Segment Start: DATA FOR REVIEW

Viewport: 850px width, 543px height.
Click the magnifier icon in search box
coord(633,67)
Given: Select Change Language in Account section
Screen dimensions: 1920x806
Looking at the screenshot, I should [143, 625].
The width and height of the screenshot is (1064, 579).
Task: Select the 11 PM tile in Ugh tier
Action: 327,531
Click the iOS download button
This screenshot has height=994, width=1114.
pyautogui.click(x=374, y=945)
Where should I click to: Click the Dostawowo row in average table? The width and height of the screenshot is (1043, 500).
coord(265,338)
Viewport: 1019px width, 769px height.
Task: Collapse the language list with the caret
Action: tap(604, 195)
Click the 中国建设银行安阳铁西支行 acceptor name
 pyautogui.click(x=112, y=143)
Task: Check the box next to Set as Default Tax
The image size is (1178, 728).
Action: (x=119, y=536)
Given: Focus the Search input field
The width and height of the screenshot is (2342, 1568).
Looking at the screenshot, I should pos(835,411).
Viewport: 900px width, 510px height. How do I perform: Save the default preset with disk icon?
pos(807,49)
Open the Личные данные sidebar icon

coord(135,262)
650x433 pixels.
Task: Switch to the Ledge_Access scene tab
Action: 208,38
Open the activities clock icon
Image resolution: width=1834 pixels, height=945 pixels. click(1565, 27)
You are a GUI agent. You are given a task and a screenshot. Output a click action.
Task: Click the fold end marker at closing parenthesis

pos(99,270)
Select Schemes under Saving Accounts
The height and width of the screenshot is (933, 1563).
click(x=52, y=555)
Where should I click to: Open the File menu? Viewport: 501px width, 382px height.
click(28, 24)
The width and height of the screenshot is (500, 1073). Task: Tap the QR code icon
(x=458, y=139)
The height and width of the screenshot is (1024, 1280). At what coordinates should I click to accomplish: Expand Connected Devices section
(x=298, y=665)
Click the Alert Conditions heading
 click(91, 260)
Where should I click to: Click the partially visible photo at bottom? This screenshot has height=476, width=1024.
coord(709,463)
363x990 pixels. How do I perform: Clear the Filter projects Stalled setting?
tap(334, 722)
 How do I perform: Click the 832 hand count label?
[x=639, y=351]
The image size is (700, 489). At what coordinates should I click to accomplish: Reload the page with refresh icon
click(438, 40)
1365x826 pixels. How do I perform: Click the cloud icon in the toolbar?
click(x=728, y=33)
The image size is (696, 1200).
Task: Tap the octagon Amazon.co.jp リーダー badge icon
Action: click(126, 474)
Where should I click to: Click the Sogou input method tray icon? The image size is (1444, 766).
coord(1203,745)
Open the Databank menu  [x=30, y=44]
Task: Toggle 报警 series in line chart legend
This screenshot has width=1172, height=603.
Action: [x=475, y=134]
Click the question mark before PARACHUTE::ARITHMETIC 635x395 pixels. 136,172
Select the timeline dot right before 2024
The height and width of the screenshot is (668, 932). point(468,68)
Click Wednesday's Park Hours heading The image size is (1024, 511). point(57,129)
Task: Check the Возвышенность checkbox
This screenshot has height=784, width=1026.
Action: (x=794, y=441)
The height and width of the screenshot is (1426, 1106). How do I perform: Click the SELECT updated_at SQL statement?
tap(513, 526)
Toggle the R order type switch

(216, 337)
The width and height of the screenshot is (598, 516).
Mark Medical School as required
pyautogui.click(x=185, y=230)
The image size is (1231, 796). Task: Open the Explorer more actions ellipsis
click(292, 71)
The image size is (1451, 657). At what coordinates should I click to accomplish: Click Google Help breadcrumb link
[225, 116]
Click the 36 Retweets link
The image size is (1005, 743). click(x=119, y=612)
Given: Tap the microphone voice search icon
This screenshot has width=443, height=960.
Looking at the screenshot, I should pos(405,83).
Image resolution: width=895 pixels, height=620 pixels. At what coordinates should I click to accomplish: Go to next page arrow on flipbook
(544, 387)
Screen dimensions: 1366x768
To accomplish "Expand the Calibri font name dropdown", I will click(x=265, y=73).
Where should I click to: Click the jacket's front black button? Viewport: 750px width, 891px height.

Segment End: DATA FOR REVIEW

Set every entry down once more, exactly as written above.

Viewport: 850px width, 543px height.
Click the magnifier icon in search box
coord(633,67)
Given: Select Change Language in Account section
Screen dimensions: 1920x806
Looking at the screenshot, I should [143, 625].
The width and height of the screenshot is (1064, 579).
Task: Select the 11 PM tile in Ugh tier
Action: 327,531
Click the iOS download button
This screenshot has height=994, width=1114.
pyautogui.click(x=374, y=945)
Where should I click to: Click the Dostawowo row in average table? The width and height of the screenshot is (1043, 500).
coord(265,338)
Viewport: 1019px width, 769px height.
Task: Collapse the language list with the caret
Action: tap(604, 195)
Click the 中国建设银行安阳铁西支行 acceptor name
 pyautogui.click(x=112, y=143)
Task: Check the box next to Set as Default Tax
The image size is (1178, 728).
Action: (x=119, y=536)
Given: Focus the Search input field
The width and height of the screenshot is (2342, 1568).
Looking at the screenshot, I should pos(835,411).
Viewport: 900px width, 510px height. How do I perform: Save the default preset with disk icon?
pos(807,49)
Open the Личные данные sidebar icon

coord(135,262)
650x433 pixels.
Task: Switch to the Ledge_Access scene tab
Action: 208,38
Open the activities clock icon
Image resolution: width=1834 pixels, height=945 pixels. click(1565, 27)
You are a GUI agent. You are given a task and a screenshot. Output a click action.
Task: Click the fold end marker at closing parenthesis

pos(99,270)
Select Schemes under Saving Accounts
The height and width of the screenshot is (933, 1563).
click(x=52, y=555)
Where should I click to: Open the File menu? Viewport: 501px width, 382px height.
click(28, 24)
The width and height of the screenshot is (500, 1073). Task: Tap the QR code icon
(x=458, y=139)
The height and width of the screenshot is (1024, 1280). At what coordinates should I click to accomplish: Expand Connected Devices section
(x=298, y=665)
Click the Alert Conditions heading
 click(91, 260)
Where should I click to: Click the partially visible photo at bottom? This screenshot has height=476, width=1024.
coord(709,463)
363x990 pixels. How do I perform: Clear the Filter projects Stalled setting?
tap(334, 722)
 How do I perform: Click the 832 hand count label?
[x=639, y=351]
The image size is (700, 489). At what coordinates should I click to accomplish: Reload the page with refresh icon
click(438, 40)
1365x826 pixels. How do I perform: Click the cloud icon in the toolbar?
click(x=728, y=33)
The image size is (696, 1200).
Task: Tap the octagon Amazon.co.jp リーダー badge icon
Action: click(126, 474)
Where should I click to: Click the Sogou input method tray icon? The image size is (1444, 766).
coord(1203,745)
Open the Databank menu  [x=30, y=44]
Task: Toggle 报警 series in line chart legend
This screenshot has width=1172, height=603.
Action: [x=475, y=134]
Click the question mark before PARACHUTE::ARITHMETIC 635x395 pixels. 136,172
Select the timeline dot right before 2024
The height and width of the screenshot is (668, 932). point(468,68)
Click Wednesday's Park Hours heading The image size is (1024, 511). point(57,129)
Task: Check the Возвышенность checkbox
This screenshot has height=784, width=1026.
Action: (x=794, y=441)
The height and width of the screenshot is (1426, 1106). How do I perform: Click the SELECT updated_at SQL statement?
tap(513, 526)
Toggle the R order type switch

(216, 337)
The width and height of the screenshot is (598, 516).
Mark Medical School as required
pyautogui.click(x=185, y=230)
The image size is (1231, 796). Task: Open the Explorer more actions ellipsis
click(292, 71)
The image size is (1451, 657). At what coordinates should I click to accomplish: Click Google Help breadcrumb link
[225, 116]
Click the 36 Retweets link
The image size is (1005, 743). click(x=119, y=612)
Given: Tap the microphone voice search icon
This screenshot has width=443, height=960.
Looking at the screenshot, I should pos(405,83).
Image resolution: width=895 pixels, height=620 pixels. At what coordinates should I click to accomplish: Go to next page arrow on flipbook
(544, 387)
Screen dimensions: 1366x768
To accomplish "Expand the Calibri font name dropdown", I will click(x=265, y=73).
Where should I click to: Click the jacket's front black button? Viewport: 750px width, 891px height.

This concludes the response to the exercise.